Preview 2017: Can P.J. Fleck Make Minnesota A Champion?
Minnesota has been good, but can P.J. Fleck be a star and make the program great?
Is P.J. Fleck the spark who can take Minnesota to an extra level, or is this going to be a bit of a step back to possibly take a giant leap forward?
Jerry Kill and Tracy Claeys were on to something. It was a good plan – run well, play great defense, win the turnover battle, find recruits who fit the system, repeat.
The problem, though – before Claeys was fired after supporting the players who protested with a horribly ill-informed boycott threat over the suspensions of a few teammates following a sexual assault scandal – was that Minnesota was following the Wisconsin plan, but Wisconsin was and is doing it a whole lot better.

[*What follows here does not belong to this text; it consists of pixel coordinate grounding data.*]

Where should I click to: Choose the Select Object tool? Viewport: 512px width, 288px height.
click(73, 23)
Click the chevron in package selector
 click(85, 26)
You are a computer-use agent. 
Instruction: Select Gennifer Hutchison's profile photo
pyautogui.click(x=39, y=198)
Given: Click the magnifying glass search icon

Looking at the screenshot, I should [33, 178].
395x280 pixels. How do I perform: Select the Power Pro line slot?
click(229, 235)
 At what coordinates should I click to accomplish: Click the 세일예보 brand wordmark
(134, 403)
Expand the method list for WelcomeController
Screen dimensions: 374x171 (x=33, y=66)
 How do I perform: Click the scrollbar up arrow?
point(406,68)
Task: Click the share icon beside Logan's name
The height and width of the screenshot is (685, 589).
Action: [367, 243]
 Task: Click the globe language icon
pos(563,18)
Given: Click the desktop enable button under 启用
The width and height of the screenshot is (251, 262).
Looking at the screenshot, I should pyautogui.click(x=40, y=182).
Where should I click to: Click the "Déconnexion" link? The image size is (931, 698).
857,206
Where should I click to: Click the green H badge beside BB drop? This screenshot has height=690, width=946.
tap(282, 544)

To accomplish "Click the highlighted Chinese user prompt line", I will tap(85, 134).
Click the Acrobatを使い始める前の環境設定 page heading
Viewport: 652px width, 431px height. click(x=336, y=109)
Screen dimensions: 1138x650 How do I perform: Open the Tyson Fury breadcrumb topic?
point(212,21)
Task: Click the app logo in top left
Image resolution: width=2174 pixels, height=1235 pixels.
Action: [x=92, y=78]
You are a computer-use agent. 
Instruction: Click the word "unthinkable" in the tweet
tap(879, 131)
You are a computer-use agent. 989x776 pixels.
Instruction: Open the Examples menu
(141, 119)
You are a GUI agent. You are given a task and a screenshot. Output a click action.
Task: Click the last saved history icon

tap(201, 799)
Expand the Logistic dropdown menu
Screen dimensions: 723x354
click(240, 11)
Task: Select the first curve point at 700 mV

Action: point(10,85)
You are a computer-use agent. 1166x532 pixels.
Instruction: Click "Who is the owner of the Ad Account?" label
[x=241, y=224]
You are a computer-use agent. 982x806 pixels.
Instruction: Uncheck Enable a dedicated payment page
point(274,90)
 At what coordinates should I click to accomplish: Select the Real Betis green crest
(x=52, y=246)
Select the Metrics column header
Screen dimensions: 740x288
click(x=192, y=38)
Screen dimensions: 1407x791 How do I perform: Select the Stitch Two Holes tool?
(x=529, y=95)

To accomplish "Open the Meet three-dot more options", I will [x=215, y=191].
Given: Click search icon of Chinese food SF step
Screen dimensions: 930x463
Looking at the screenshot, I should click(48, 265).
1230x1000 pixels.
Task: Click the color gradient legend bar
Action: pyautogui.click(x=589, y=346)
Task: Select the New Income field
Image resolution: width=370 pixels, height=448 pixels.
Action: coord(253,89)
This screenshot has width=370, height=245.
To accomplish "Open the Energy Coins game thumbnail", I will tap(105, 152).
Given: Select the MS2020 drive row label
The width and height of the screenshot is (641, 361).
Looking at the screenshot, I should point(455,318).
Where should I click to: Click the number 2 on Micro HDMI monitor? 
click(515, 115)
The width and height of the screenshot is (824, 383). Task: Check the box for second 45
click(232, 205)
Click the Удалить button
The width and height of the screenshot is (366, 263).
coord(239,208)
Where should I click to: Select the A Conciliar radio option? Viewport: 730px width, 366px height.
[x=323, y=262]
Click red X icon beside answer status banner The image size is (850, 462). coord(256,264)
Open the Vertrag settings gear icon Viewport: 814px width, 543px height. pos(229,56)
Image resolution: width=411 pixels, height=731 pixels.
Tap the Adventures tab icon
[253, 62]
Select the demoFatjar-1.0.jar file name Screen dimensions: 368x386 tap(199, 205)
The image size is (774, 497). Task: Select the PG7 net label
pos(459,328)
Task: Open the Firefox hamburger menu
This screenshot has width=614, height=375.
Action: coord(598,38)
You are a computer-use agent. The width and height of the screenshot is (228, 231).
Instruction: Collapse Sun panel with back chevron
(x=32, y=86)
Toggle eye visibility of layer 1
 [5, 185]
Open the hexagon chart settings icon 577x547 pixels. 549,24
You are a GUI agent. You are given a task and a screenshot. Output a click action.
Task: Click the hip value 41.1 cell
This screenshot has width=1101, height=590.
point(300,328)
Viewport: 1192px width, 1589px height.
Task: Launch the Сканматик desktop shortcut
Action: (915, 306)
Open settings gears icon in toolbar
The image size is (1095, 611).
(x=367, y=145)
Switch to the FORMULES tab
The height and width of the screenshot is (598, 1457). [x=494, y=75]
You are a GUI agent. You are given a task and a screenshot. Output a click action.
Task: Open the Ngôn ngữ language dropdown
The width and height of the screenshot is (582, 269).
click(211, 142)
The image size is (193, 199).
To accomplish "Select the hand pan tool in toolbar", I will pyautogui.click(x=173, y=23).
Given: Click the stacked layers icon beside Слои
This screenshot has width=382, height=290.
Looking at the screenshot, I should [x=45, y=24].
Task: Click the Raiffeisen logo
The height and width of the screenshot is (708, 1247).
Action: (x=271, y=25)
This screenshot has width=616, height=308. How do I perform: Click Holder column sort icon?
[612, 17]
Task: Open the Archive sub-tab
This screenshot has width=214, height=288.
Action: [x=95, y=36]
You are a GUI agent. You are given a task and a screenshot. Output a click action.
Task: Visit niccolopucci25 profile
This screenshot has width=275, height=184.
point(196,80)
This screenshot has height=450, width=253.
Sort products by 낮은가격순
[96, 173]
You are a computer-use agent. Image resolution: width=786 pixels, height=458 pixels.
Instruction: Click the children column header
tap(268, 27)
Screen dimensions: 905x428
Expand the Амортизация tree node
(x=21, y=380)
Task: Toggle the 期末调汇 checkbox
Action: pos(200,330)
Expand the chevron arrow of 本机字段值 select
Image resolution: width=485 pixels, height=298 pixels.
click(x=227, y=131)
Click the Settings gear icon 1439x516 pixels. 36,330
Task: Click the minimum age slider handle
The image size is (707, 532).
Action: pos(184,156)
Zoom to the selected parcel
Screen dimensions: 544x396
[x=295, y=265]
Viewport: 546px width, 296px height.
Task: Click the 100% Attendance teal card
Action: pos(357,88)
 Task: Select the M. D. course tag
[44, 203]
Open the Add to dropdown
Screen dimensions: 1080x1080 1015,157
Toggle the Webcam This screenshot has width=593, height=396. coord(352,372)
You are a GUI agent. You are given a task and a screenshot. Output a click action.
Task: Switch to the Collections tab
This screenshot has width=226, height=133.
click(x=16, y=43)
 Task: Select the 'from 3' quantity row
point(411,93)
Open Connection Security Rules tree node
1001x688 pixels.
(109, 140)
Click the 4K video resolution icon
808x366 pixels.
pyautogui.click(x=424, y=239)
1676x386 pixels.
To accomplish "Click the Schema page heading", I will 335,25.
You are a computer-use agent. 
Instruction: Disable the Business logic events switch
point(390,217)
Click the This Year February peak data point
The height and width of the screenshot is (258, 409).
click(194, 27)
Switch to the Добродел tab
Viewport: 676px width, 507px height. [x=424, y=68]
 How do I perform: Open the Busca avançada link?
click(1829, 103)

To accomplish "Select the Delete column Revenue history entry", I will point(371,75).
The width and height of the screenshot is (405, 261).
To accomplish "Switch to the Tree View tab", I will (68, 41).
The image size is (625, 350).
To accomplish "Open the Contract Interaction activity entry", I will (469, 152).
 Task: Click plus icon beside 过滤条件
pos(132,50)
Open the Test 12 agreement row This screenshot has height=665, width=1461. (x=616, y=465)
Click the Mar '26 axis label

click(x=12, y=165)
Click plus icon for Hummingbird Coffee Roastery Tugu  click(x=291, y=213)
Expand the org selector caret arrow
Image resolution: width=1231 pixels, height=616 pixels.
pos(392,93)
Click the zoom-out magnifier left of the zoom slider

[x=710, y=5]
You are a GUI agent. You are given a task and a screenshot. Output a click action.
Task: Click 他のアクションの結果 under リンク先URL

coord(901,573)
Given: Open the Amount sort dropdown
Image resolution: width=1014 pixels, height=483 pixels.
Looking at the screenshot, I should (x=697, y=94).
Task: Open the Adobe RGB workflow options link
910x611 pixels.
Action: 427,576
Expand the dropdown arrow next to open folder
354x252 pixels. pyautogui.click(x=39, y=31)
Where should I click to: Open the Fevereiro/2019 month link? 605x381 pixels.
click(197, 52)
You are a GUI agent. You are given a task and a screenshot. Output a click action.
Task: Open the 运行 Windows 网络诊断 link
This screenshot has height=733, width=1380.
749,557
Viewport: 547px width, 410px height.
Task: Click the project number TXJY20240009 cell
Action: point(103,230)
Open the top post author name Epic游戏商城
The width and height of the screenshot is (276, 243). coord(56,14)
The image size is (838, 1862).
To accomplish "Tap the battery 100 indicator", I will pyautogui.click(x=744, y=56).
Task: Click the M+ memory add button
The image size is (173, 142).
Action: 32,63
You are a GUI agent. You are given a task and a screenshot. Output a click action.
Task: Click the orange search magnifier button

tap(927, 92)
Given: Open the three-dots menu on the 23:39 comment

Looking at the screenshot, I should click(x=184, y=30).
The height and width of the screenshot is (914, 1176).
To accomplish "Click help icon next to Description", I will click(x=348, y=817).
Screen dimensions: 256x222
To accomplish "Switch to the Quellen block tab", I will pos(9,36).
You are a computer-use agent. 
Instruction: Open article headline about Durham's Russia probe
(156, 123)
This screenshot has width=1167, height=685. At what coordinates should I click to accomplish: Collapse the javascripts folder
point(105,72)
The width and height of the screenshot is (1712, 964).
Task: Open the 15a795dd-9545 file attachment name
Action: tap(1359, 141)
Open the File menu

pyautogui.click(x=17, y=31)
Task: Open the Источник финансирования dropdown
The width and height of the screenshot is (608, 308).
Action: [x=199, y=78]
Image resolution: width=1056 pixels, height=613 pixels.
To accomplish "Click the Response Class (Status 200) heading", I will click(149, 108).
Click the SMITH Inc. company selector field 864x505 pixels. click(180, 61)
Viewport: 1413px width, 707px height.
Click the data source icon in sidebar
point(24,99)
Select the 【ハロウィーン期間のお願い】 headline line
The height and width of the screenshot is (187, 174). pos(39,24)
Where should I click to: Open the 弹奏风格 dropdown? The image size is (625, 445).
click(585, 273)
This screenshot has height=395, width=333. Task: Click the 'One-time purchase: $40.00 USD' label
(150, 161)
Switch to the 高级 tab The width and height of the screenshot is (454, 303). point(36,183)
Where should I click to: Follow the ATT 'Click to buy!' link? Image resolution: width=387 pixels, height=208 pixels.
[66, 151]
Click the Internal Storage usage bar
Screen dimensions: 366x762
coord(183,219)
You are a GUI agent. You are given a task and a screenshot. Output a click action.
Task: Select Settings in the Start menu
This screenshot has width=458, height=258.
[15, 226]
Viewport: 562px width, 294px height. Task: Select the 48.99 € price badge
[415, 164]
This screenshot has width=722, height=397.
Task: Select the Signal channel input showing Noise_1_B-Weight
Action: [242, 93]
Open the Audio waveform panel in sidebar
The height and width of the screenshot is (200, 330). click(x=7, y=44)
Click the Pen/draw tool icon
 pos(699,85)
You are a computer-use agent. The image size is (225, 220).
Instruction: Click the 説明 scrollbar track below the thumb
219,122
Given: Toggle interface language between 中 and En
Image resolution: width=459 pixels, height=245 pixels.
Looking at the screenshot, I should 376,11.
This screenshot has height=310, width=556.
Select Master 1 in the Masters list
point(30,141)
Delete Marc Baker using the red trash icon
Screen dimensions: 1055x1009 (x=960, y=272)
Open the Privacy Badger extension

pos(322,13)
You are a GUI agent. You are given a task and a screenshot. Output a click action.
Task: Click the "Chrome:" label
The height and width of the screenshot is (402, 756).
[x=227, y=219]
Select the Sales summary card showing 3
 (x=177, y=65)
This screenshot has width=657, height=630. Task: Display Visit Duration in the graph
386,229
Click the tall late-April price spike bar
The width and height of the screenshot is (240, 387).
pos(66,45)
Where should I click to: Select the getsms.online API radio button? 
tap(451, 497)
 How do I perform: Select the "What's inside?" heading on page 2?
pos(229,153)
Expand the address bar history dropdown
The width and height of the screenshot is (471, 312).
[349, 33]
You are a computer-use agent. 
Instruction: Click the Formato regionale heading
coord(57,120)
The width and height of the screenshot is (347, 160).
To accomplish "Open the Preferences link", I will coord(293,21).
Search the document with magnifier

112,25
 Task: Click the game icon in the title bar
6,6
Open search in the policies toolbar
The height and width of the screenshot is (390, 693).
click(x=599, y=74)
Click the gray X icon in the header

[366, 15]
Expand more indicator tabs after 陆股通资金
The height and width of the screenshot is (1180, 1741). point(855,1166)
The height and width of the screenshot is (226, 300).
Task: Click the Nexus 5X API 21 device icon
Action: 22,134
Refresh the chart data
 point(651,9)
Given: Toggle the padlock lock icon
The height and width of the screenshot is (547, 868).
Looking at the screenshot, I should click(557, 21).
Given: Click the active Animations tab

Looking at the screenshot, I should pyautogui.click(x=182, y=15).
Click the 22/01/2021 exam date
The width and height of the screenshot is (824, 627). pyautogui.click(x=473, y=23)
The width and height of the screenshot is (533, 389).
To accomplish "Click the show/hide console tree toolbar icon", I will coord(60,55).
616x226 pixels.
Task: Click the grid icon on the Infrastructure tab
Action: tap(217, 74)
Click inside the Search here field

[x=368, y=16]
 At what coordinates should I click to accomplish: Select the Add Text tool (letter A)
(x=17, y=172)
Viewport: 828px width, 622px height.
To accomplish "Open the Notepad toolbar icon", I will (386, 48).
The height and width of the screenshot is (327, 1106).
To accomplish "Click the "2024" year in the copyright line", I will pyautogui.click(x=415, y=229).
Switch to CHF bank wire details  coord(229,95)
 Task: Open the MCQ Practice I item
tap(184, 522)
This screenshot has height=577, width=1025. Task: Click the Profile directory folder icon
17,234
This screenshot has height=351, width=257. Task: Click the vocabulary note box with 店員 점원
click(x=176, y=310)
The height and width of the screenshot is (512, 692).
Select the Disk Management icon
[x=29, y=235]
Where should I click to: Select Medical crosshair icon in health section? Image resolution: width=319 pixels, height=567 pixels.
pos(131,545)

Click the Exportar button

Had Claeys still been the head man, and if there weren’t the problems that kicked in at the end of last season, Minnesota might have been seen as one of those teams that might just sneak up on everyone and do something special.
However, while the program was building to the point where it might have been on the very of being really, really close to great, it also had the feel of being the try-hard type that one year might be in Big Ten title contention, and the next year – if there were a slew of injuries or bad breaks – could easily be fighting for some bottom-feeder bowl appearance.
And in comes Fleck, who’s sort of the anti-Kill/Claeys.
Fleck takes cheesy rhetoric to a whole other level, but he’s slick, young, brash, good-looking, and he knows he’s a star.
Turning 37 this season, he’s got the youthful energy to fly around at 1,000 miles per hour with his go-go-GO brand of coaching, but he also showed off the chops to take Western Michigan to a 13-0 regular season and the Cotton Bowl by building up the program that was sinking fast.
If he wins, he’s all of a sudden the Big Ten West’s biggest star and personality for a program that hasn’t known a whole lot of star power lately.
While Kill and Claeys were more like the coach’s coaches who were brilliant at figuring out the best way to take an undermanned underdog and keep games close, Fleck just thinks his team can beat your team – and he’ll utilize a dopey catchphrase to let you know it.
Wisconsin’s Paul Chryst, Iowa’s Kirk Ferentz, Nebraska’s Mike Riley and Illinois’ Lovie Smith are all great guys and fantastic to talk to, but they’re not Jim Harbaugh when it comes to promotion.
Pat Fitzgerald is the ultimate fire-and-brimstone coachey coach when it comes to pumping up Northwestern, but it’s been hard for him to break out into college football celebrity status, mainly because it’s Northwestern.
But how will the whole Fleck thing come across if Minnesota doesn’t win right away? The act will be fantastic theater if the Gophers become players in the West chase, and he’ll be a perfect lightning rod for opposing fan bases, but will it all wear thin when there’s a three-game losing streak?
It was a chance worth taking. He was the perfect hire at the perfect time for a program that needed to start fresh with a coach who somehow got through the offseason musical chair coaching search without a Power Five gig.
He almost certainly could’ve had the Cincinnati or Temple jobs – or almost any of the open Group of Five gigs – but he wanted bigger. Now Minnesota is hoping the meteoric rise continues.
But here’s Fleck’s issue in his first year – Minnesota got close, and there’s no taking a step back. Last year’s team might have been 9-4, but it was just this close to being truly amazing.
The Gophers had Penn State almost dead, but they couldn’t close – the Nittany Lion OT win turned out to be the spark to a Big Ten championship season. They lost to Iowa and Nebraska by seven points each – in games that could’ve gone either way – and had Wisconsin in trouble before melting down in the second half.
This year’s team has to find a new quarterback to replace Mitch Leidner, but that’s okay – the Gophers couldn’t throw a lick. There will be an instant boost to the passing game, while the rushing attack should be among the Big Ten’s most effective with Rodney Smith and Shannon Brooks leading a strong backfield behind another solid O line.
The defense that made such great strides last season has a terrific linebacking corps to work around and a good-looking secondary, but the pass rush has to come from the ends. Claeys – for all of his faults – did a marvelous job with the D last year, and there’s no reason for a slip.
In PK Emmit Carpenter and P Ryan Santoso, Minnesota might have the best kicking tandem, too.
And now it’s up to Fleck to make it all work.
The team is in place, the schedule is manageable, and now that Fleck owns the “Row The Boat” mantra – because Fleck isn’t the only one who can go cornball – the Land of 10,000 Lakes is ready for him.